T-Mobile BlackBerry Bold 9700 Hardware Tour and Unboxing
The new BlackBerry Bold 9700 will replace Research in Motion’s flagship BlackBerry Bold 9000. The new Bold 9700 sports a more modern, compact form factor than the Bold it replaces. Unlike the predecessor, which was only available on AT&T’s 3G network, the Bold 9700 will be available on AT&T and T-Mobile’s budding 3G data networks. The 9700 sports a design that is reminiscent of a leaner, less wide BlackBerry Tour, currently offered on Verizon Wireless and Sprint; the device will be available on T-Mobile and AT&T later this month for $200 on contract and with rebates for AT&T.
The new Bold 9700’s compact form factor doesn’t come without a cost. The downside to the sleek build is that Research in Motion had to to trim the screen down–from 2.6-inch to 2.44-inch–and the keyboard is a little more cramped, but still very much usable and very comfortable to type on. However, like all BlackBerry, the keyboard is still the hallmark of the device and it will get you through emails and messages like a champ. The battery life goes for an astounding 6 hours of talk time and can play music for 38 hours according to RIM; in actual use, I got about two days of light to moderate calling and heavy emailing without needing a charge. The compact screen means that everything looks a little more sharp on the 480 X 360 resolution display. The speaker is loud and clear and I had no problems with call quality or signal strength on T-Mobile’s wireless 3G network.
If you’re in an area with bad T-Mobile coverage, the T-Mobile edition of the Bold 9700 supports UMA calling so you can use it with a Hotspot @Home service or your router and make calls over WiFi, like a VOIP call. Essentially, you’re using your home network as a cell tower to alleviate the signal strength issue, if any. Along with WiFi and 3G, you also get Bluetooth, GPS, and an optical trackpad that replaces the trackball found on the older Bold 9000.
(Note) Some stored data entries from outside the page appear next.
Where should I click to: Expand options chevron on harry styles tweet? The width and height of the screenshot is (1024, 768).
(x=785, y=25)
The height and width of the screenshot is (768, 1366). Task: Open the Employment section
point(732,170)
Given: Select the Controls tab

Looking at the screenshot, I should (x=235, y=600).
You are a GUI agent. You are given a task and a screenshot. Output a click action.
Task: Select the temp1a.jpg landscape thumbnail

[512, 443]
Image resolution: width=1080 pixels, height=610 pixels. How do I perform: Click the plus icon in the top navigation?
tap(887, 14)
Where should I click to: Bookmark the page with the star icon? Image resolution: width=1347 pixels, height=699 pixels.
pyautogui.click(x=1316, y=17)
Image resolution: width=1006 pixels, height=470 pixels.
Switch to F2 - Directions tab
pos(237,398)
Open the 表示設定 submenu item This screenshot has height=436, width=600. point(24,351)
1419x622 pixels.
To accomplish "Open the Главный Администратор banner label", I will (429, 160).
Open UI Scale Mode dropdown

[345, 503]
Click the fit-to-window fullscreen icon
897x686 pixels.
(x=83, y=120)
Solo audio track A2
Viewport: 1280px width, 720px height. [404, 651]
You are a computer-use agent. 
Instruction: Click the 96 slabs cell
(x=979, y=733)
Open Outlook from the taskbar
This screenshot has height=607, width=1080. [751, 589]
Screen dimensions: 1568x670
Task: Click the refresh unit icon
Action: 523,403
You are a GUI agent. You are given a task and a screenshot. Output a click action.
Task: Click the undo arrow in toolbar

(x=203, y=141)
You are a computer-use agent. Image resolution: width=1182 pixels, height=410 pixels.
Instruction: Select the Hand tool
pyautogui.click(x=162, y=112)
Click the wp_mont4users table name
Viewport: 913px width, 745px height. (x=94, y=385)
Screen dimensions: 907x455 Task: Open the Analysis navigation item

Build quality is solid. One minor concern that I did have in the video, which isn’t explained, is that I thought the four navigation keys surrounding the optical trackpad were attached–the Call Send seemed to be attached to the BlackBerry button while the Back button seemed to be attached to the End button via a small plastic connector. I heard a snap in testing the device when pressing down too hard on one of the four navigation buttons. However, that had no effect on performance. Additionally, it would have been nice if RIM used a rubberized material for the back of the device–the matte plastic, although nice, doesn’t feel as luxurious for a flagship 3G QWERTY model.